目的探讨慢性轻度不可预见性应激抑郁模型大鼠脑内ERK1/2含量和活性的变化,为进一步从信号传导的角度阐明抑郁症的分子病理机制提供线索。方法20只SD2~3月龄雄性大鼠,随机分为正常对照组10只、应激抑郁模型组10只,应激抑郁模型组经过21d慢性轻度不可预见性应激,以旷场行为总分评定其应激前后行为学改变。正常对照组和抑郁模型组在应激后即断头处死,采用蛋白印迹技术检测大鼠额叶皮质、海马、下丘脑、纹状体磷酸化ERK1/2(p-ERK1/2)和非磷酸化ERK1/2的表达。结果经过21d的慢性应激,应激大鼠旷场行为总分较应激前显著减少(P<0.001)。应激后抑郁模型组额叶部位p-ERK1、p-ERK2含量较正常对照组低,差异有显著性(P<0.001),ERK1/2的表达两组间比较差异无显著性(P>0.05);海马部位p-ERK1、p-ERK2含量也较正常对照组低,但差异无显著性,海马部位ERK1/2的表达两组间比较差异无显著性(P>0.05);纹状体和下丘脑部位p-ERK1/2、ERK1/2含量在应激前后均无明显变化。结论应激大鼠额叶部位p-ERK1/2含量的降低提示ERK信号传导通路的下调可能参与了应激所致抑郁的机制。

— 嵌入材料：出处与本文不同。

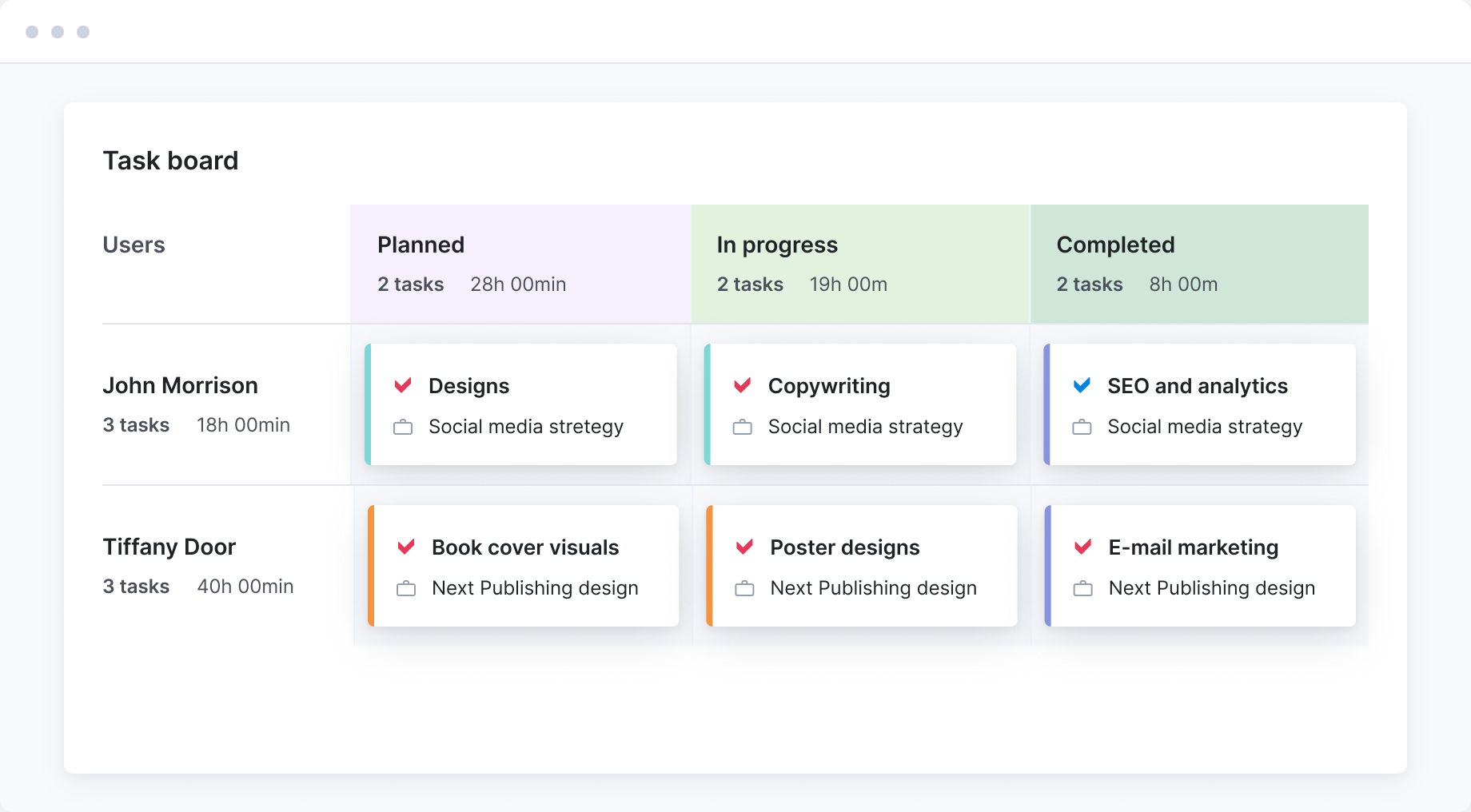Click briefcase icon on SEO and analytics card
This screenshot has height=812, width=1471.
(1082, 428)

Changes of brain ERK1/2 in rats treated with chronic stress

ObjectiveTo observe the changes of brain ERK1/2 in rats treated with chronic stress so as to further explore the mechanisms of stress damage from view of intracellular signaling transduction.MethodsTwenty adult male SD rats were divided into normal control group(M) and stress group(CA),rats of stress group were exposed to unpredicted mild stressors for 21 consecutive days. An open field test was repeated three times to evaluate the depressive-behavior during the experiment. Rat of M group and CA group were sacrificed by decapitation after 21 day stress, Western blot was used to quantificationally determine the levels of p-ERK1/2 ,ERK1/2 in hippocampus , prefrontal cortex, hypothalamus and striatum.ResultsThe results showed that the total scores of open field tests in stress group was significantly reduced after 21 days stress compared with control group(P<0.001).After stress, the levels of p-ERK1/2 in prefrontal cortex in M group were lower than that in CA group (P<(0.001)).In other examined regions,the levels of p-ERK1/2 and ERK1/2 were unchanged. ConclusionSignificant decrease of p-ERK1/2 levels in prefrontal cortex after 21 days stresses suggested that down regulation of ERK signaling pathway may be involved in the mechanisms of stress damage.